(Entries on finding words and elements)
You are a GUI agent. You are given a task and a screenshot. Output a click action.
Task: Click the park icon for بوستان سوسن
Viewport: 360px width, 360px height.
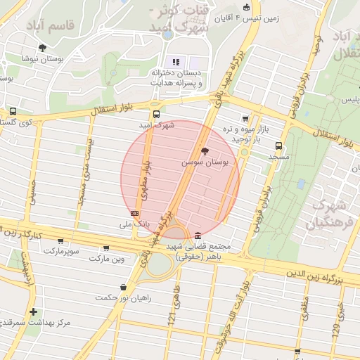pos(205,151)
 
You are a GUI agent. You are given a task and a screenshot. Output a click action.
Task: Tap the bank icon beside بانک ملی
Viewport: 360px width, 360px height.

◆ TASK BRIEF ◆
Switch every "icon" to "symbol" in the entries above, keep everything else the same, and leave the pictures out of your answer.

◆ TASK RESULT ◆
You are a GUI agent. You are given a task and a screenshot. Output a click action.
Task: Click the park symbol for بوستان سوسن
Viewport: 360px width, 360px height.
pos(205,151)
 
You are a GUI agent. You are given a task and a screenshot. Output a click action.
Task: Tap the bank symbol beside بانک ملی
Viewport: 360px width, 360px height.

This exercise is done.